Pocos días después de que Disney anunció, en plena Comic-Con de San Diego, que había expulsado a James Gunn del proyecto Guardianes de la Galaxia Vol. 3, se inició una campaña de firmas para que la empresa vuelva a contratar al director, auspiciada por intérpretes como Selma Blair, que anunció la campaña desde su cuenta de Twitter.

Gunn fue despedido cuando salieron a la luz tuits de 2009 a 2011 donde, con un humor de mal gusto pero ostensiblemente burlón, hablaba de pedofilia y abusos sexuales. Los tuits son evidentemente bromas de mal gusto y no declaraciones fehacientes, pero Disney decidió que bastaba para echar al realizador que transformó sus películas de superhéroes -que han recaudado más de u$ 1.600 millones en todo el mundo- una obra de autor, saludada tanto por el público como por la crítica, incluso la más exigente. El asunto es más tenebroso cuando los tuits fueron públicos y de hace, por lo menos, siete años, antes de ser contratado para Guardianes...

La petición colgada en Change.Org lleva ya más de 300.000 firmas. Y aparece cuando el actor Dave Bautista, que interpreta a Drax en Guardianes... salió a defender al realizador públicamente. "¿Qué se puede hacer cuando a uno lo atacan cibernazis -dijo Bautista en un posteo-; ¿Quién nos defiende? Es terrible que nos condenen por chistes horribles del pasado y nadie nos defienda por inspirar a millones". A la reacción de Bautista siguió la de otros artistas, entre ellos el director Joe Carnahan.

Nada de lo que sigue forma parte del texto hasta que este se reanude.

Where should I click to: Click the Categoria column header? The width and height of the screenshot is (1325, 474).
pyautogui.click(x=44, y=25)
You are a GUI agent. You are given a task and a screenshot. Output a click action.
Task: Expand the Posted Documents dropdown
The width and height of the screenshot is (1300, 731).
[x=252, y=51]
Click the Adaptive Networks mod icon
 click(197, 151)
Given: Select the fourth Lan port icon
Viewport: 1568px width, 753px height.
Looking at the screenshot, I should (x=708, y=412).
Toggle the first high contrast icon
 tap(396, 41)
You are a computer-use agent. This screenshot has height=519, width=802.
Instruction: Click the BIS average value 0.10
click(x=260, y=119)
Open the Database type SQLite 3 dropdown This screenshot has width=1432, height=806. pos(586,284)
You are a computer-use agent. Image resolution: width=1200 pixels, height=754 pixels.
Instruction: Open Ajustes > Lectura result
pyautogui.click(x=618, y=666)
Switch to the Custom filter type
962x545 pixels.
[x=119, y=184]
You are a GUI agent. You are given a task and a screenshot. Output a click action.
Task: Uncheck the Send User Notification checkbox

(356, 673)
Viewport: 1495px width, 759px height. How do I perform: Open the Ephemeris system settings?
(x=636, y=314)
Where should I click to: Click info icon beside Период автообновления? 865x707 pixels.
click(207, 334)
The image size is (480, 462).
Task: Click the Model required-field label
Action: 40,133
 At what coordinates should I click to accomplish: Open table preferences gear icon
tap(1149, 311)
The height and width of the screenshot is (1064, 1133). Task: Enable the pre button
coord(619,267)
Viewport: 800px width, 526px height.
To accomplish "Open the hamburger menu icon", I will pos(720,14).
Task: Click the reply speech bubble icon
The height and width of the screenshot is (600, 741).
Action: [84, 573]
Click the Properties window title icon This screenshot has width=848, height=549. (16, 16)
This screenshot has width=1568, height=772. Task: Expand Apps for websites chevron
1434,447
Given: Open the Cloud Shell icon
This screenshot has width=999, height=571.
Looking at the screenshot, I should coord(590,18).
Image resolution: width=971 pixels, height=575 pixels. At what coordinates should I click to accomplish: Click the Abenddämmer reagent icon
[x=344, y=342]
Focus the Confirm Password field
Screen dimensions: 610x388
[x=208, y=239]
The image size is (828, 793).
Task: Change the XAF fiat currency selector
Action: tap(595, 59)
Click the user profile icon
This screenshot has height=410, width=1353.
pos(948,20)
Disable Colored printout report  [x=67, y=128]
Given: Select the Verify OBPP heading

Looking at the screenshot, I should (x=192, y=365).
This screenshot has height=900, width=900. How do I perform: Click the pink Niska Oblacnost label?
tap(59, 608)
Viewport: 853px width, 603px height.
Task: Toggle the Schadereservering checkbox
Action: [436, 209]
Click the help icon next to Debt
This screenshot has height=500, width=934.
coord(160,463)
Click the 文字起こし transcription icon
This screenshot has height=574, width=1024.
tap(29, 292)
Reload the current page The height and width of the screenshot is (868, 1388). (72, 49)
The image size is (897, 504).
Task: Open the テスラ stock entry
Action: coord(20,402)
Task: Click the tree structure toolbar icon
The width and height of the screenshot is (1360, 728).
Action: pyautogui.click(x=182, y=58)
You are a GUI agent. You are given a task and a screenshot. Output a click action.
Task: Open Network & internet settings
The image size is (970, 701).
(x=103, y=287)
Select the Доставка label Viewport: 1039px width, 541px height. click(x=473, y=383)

Los tuits de Gunn son, sí, de mal gusto. Pero el propio Gunn había abjurado de ellos, y explicado que obviamente no reflejaban lo que seriamente pensaba de temas tan sensibles. El realizador se hizo famoso por trabajar en el mítico estudio Troma, especialilsta en cine clase Z y políticamente incorrecto, y sus tuits del pasado son coherentes con ello.